··· EXTRAIT DU TEXTE ···

Bourse : faut-il avoir peur de la dette des entreprises?

Bourse : faut-il avoir peur de la dette des
entreprises ?

Le montant des dettes gonfle, mais, avec la chute des taux d’intérêt, la
charge financière s’allège.

HERVÉ ROUSSEAU

La baisse des taux d’intérêt n’en finit pas : ces derniers jours, le rendement des
emprunts d’État à 10 ans a touché un plus bas historique, à moins de 0,10 %. L’État n’est pas le
seul à profiter de ces conditions de financement exceptionnelles. Les entreprises aussi ont eu
massivement recours à la dette, ces dernières années. Contrairement aux idées reçues, les
Américains se montrent plus raisonnables que les Européens. Pour en juger, les économistes
comparent le montant de la dette détenue par les entreprises au produit intérieur brut (PIB). Aux
États-Unis, les emprunts contractés par les entreprises représentent 47 % de la richesse produite
par le pays en un an. En Europe, la moyenne est de 62 %, avec toutefois d’importantes disparités.

··· DONNÉES ···

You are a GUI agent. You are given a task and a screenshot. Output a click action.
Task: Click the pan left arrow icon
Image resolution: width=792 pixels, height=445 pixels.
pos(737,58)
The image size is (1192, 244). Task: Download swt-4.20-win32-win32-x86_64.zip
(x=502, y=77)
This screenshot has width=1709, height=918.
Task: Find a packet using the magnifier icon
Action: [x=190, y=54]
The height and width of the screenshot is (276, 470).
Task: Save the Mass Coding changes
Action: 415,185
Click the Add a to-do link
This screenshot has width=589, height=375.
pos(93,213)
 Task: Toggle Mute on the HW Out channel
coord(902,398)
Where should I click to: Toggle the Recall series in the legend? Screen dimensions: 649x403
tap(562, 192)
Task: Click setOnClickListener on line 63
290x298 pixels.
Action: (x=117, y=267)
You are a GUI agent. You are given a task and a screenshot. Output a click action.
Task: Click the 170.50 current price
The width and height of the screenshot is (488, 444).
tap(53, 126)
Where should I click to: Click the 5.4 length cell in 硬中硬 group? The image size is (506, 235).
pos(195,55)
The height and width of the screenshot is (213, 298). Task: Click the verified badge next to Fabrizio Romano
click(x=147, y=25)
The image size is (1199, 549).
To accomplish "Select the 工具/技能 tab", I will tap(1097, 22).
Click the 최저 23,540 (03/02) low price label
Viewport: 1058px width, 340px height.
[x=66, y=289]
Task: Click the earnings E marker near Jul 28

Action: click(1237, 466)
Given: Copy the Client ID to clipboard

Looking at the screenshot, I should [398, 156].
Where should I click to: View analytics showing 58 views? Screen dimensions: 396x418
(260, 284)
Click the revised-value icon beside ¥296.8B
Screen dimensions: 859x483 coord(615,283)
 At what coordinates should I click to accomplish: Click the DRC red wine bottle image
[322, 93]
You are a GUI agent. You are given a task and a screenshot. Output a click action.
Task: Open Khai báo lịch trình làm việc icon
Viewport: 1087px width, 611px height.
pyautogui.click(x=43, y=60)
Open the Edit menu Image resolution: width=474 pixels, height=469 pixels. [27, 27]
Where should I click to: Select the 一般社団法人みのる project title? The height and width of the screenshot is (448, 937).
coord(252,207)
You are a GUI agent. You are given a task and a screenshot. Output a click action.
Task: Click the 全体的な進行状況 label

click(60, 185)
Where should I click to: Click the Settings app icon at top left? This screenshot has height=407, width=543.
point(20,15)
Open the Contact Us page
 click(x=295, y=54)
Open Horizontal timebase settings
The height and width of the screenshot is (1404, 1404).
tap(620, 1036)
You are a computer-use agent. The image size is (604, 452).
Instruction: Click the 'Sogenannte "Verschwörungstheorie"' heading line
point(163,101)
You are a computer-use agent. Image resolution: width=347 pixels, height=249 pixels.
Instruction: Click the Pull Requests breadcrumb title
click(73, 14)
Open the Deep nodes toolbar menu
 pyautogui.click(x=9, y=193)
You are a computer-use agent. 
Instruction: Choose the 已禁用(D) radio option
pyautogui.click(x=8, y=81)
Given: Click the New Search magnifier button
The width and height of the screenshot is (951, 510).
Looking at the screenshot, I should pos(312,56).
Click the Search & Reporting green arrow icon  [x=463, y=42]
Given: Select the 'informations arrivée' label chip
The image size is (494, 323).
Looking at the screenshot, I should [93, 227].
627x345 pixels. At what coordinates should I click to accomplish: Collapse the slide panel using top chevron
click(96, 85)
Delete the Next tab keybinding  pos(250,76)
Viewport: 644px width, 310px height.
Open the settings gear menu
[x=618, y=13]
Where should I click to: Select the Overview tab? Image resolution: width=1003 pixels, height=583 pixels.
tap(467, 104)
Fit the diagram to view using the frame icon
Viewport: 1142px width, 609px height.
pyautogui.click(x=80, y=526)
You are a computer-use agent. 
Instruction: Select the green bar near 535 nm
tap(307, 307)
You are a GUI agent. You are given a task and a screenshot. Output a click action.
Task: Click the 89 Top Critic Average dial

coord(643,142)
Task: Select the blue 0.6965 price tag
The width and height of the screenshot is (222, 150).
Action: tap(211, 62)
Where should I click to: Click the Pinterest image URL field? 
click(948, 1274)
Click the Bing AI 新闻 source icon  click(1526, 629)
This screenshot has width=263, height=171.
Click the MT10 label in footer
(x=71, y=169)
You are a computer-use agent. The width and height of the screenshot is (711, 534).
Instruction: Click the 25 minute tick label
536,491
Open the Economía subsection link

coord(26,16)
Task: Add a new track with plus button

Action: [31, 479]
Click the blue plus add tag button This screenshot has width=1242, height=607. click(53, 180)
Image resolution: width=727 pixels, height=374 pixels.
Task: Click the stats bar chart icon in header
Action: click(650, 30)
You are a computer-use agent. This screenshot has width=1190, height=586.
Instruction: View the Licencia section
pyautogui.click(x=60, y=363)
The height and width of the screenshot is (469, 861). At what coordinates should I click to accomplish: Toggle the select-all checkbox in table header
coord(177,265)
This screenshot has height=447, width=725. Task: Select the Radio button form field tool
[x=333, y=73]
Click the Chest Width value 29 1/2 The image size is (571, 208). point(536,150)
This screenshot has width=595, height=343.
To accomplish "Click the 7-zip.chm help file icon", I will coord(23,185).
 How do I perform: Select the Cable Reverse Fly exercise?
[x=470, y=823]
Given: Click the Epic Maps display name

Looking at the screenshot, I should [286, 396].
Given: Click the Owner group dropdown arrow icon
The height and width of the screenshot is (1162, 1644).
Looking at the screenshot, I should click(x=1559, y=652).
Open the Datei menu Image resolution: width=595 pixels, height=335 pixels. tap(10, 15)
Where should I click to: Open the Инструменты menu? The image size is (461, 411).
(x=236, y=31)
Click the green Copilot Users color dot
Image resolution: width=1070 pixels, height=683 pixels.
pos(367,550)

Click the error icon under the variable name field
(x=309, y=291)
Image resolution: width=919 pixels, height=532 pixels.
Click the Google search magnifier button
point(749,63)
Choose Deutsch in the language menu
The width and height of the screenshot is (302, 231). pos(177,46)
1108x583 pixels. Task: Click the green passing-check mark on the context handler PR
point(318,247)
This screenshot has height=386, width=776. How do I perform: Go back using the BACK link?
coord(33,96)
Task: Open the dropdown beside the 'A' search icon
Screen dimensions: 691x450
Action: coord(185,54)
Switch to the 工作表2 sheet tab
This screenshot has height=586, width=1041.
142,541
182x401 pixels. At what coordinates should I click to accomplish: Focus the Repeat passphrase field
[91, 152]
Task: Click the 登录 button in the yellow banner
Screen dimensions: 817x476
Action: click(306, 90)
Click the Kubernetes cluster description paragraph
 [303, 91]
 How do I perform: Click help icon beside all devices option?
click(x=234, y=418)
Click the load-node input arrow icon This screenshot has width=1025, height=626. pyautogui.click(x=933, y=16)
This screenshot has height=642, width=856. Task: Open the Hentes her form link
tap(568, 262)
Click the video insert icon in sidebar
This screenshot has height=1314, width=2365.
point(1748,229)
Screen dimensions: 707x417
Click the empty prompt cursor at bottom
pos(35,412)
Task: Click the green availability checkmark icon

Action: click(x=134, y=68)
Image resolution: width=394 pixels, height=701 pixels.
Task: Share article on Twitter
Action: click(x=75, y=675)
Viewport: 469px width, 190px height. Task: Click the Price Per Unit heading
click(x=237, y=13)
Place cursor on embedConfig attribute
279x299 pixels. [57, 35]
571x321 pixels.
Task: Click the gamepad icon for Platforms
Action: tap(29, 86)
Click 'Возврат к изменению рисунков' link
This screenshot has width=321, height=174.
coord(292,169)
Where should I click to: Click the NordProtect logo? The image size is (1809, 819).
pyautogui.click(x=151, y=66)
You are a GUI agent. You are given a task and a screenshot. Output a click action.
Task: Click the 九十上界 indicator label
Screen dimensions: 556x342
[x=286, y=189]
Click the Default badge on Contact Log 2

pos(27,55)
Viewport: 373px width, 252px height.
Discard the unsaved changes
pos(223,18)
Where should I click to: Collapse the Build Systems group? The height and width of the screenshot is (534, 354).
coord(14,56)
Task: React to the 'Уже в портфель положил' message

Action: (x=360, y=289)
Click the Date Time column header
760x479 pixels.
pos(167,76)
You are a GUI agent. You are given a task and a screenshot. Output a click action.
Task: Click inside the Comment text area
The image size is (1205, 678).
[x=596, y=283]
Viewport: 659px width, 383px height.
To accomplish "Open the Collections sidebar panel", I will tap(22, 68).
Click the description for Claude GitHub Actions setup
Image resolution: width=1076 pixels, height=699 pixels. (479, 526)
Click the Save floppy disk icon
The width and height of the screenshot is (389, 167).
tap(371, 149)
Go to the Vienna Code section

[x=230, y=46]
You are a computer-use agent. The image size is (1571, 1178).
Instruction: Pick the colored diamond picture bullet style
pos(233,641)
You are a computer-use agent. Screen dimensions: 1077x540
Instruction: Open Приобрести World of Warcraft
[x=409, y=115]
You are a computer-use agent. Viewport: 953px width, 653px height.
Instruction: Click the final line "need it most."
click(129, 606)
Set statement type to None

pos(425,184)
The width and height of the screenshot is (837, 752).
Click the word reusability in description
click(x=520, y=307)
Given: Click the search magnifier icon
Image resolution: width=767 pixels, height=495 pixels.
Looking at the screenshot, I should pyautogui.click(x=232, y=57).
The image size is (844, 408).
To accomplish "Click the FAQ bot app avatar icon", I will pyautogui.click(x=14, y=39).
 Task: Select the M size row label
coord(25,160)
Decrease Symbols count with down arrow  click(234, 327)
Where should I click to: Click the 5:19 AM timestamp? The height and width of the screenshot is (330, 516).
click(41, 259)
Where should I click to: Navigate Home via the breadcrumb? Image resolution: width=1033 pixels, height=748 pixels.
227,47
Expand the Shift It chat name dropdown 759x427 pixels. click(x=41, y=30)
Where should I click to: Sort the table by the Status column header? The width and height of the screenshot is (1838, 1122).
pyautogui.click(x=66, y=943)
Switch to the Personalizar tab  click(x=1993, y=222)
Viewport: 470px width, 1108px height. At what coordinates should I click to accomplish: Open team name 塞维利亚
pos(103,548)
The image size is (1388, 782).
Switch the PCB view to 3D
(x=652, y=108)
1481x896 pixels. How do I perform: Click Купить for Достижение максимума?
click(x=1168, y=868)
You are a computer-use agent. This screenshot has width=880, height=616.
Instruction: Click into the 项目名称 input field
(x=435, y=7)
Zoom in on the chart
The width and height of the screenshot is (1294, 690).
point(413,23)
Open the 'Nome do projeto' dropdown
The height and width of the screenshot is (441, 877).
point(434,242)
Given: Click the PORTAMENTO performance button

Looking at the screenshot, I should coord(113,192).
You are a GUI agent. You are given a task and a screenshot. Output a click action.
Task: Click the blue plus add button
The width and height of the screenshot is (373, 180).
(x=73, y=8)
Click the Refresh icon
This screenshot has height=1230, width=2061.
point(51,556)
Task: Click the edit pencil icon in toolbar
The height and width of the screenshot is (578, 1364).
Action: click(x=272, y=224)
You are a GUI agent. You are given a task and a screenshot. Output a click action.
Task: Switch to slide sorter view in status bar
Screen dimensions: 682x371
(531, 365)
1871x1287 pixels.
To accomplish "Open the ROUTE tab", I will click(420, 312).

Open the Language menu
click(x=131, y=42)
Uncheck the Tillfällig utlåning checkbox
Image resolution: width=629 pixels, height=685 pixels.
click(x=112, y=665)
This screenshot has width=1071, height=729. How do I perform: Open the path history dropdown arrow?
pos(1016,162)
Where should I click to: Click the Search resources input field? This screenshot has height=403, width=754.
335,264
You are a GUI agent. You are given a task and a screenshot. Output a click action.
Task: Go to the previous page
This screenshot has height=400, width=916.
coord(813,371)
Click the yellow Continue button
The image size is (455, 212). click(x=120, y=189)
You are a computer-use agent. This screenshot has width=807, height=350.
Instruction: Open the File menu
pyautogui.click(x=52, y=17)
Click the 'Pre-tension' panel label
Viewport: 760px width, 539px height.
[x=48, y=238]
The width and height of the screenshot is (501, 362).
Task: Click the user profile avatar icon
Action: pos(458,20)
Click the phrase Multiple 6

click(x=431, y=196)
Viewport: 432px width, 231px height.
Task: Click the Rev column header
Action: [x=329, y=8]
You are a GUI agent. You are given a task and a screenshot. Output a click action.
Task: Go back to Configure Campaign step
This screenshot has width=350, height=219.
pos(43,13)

···

* **EXERCICES**
**1.** Recopiez fidèlement le passage de l'extrait sur la dette des entreprises qui commence aux mots « Le montant des » et s'achève après les mots « toutefois d’importantes disparités. ».
**2.** Indiquez, pour chacune des affirmations suivantes, si elle est conforme à l'extrait sur la dette des entreprises, en répondant par oui ou par non et en citant les mots décisifs de l'extrait. (a) Le rendement des emprunts d'État à 10 ans est récemment descendu sous 0,10 %. (b) Rapportée au PIB, la dette des entreprises est plus élevée aux États-Unis qu'en Europe. (c) La charge financière supportée par les entreprises s'alourdit.
**3.** Poursuivez l'extrait sur la dette des entreprises au-delà de sa dernière phrase.

* **CORRIGÉ PAR EXERCICE**
**1.**
Le montant des dettes gonfle, mais, avec la chute des taux d’intérêt, la
charge financière s’allège.

HERVÉ ROUSSEAU

La baisse des taux d’intérêt n’en finit pas : ces derniers jours, le rendement des
emprunts d’État à 10 ans a touché un plus bas historique, à moins de 0,10 %. L’État n’est pas le
seul à profiter de ces conditions de financement exceptionnelles. Les entreprises aussi ont eu
massivement recours à la dette, ces dernières années. Contrairement aux idées reçues, les
Américains se montrent plus raisonnables que les Européens. Pour en juger, les économistes
comparent le montant de la dette détenue par les entreprises au produit intérieur brut (PIB). Aux
États-Unis, les emprunts contractés par les entreprises représentent 47 % de la richesse produite
par le pays en un an. En Europe, la moyenne est de 62 %, avec toutefois d’importantes disparités.

**2.**
(a) Oui : « a touché un plus bas historique, à moins de 0,10 % ».
(b) Non : « Aux États-Unis, les emprunts contractés par les entreprises représentent 47 % de la richesse produite par le pays en un an. En Europe, la moyenne est de 62 % ».
(c) Non : « la charge financière s’allège ».

**3.**
En Allemagne, la dette des entreprises est limitée à 38 % du PIB. En France, c’est 73 %, selon la
Banque de France.

MARCHÉS
Pour Christian Parisot, chef économiste chez Aurel-BGC, « ces disparités sont liées à la
profondeur des marchés de capitaux de chaque pays ». Aux États-Unis, les entreprises peuvent
s’appuyer sur Wall Street, premier marché de capitaux au monde. En Europe, et singulièrement en
France, l’accès aux marchés de capitaux est bien plus restreint, en particulier pour les PME.
Résultat, « pour se financer, les entreprises se tournent largement vers le crédit bancaire », note
Christian Parisot. Les grandes entreprises, qui ont de larges possibilités de financement, sont
moins touchées. Mais la tentation est forte. Ainsi, l’an dernier, pour la première depuis 2012,
l’endettement des sociétés du CAC 40 a augmenté. Elles ont levé 42 milliards d’euros sur le
marché obligataire.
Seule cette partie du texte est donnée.